No Healing Prayers, par Joseph S. Pulver, Sr. Ah ! Joseph ! Pulver ! Senior ! Histoire courte. Phrases hachées. Sans verbe. Pour l’effet. Effet ? Donne mal à ma tête à moi. Suis primitif, aime phrases complètes. Pas client pour ça. Vraiment pas. La relire un jour ? Dans longtemps ? Peut-être mieux quand serai vieux ?

The Dissipation Club, par Adrian Tchaikovsky. Une mignonne histoire autour d’un club très très britannique, impossible à résumer sans gâcher ses surprises.

Lure, par David Annandale. En gros, cette nouvelle se situe à la conjonction entre deux propositions lovecraftiennes : « les bibliothèques sont dangereuses et on ne sait jamais si on va en sortir vivant » et « juste regarder un livre maudit vous ravage le cerveau ». Si on accepte ces prémices, elle fonctionne plutôt bien.

The Call, par Rick Hautala. Une histoire de transmission père-fils plutôt bien fichue, où le mythe joue un rôle secondaire par rapport aux émotions du narrateur. (Notez que ce n’est pas un défaut, et que cette manière de s’en servir est, en définitive, l’une des plus efficaces qui soient, c’est juste que je le remarque quand il y en a plusieurs dans la même anthologie.)

Christmas Carrion, par Donald R. Bruleson. Une courte histoire qui retourne Le Terrible Vieillard comme une chaussette et qui m’a bien plu, mais il faut dire que j’ai toujours aimé le Terrible Vieillard.

The Depopulation Syndrome, par Erik T. Johnson. Les abeilles disparaissent… et l’humanité va bientôt les suivre. Bonne base, narration pas désagréable, mais je n’ai pas adhéré.
Uncle Sid’s Collection, par Cody Goodfellow. Là, en revanche, j’ai eu un peu de mal à entrer dedans, mais une fois le petit effort nécessaire effectué, je me suis régalé.

Father’s Day, par Brian M. Sammons. Une histoire à chute dont j’ai deviné la fin à mi-parcours, qui repose sur un jeu de mots à peu près impossible à traduire correctement. Je souhaite bien du plaisir au malheureux qui se confrontera à ce défi !

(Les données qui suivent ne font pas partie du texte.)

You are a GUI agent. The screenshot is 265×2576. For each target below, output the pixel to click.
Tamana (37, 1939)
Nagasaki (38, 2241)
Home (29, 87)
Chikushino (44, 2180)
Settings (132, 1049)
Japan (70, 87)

Innsmouth Idyll, par Darrell Schweitzer. Émois adolescents, plage et nostalgie. Pensez à une chanson de Laurent Voulzy avec des monstres marins en sus. Encore une bonne histoire plus axée sur les sentiments que sur le grand-guignol.

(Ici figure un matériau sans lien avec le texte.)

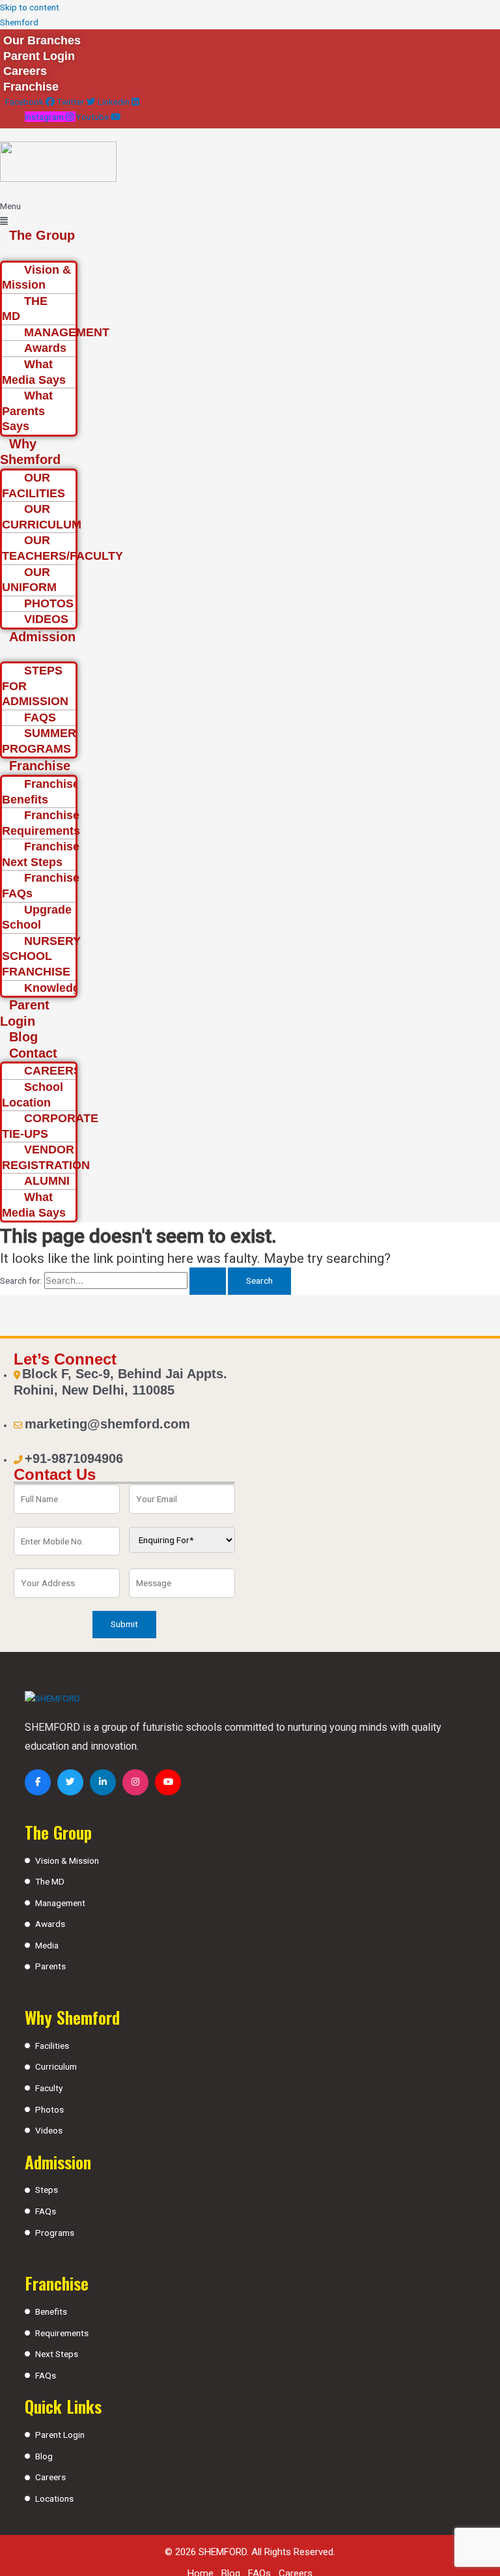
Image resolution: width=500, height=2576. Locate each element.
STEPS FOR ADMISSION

The Hour of Our Triumph, par Will Murray. Le Soleil s’éteint, la Lune explose, la fin du monde est là ! Une poignée de héros se tient entre l’humanité et l’extinction ! Envoyez le générique ! Mais est-ce le générique d’un film à gros budget… ou juste le générique de fin ? Autant je suis peu réceptif au genre « surhommes contre pieuvres géantes », autant là, j’admets qu’il y a un truc.

Here Be Monsters, par Pete Rawlik. Où un océanographe nous raconte la suite de L’Appel de Cthulhu… et où le rideau tombe sur une bonne dernière histoire.


Après réflexion, je renonce à donner un palmarès : à de très rares exceptions près, toutes ces nouvelles m’ont laissé un bon souvenir.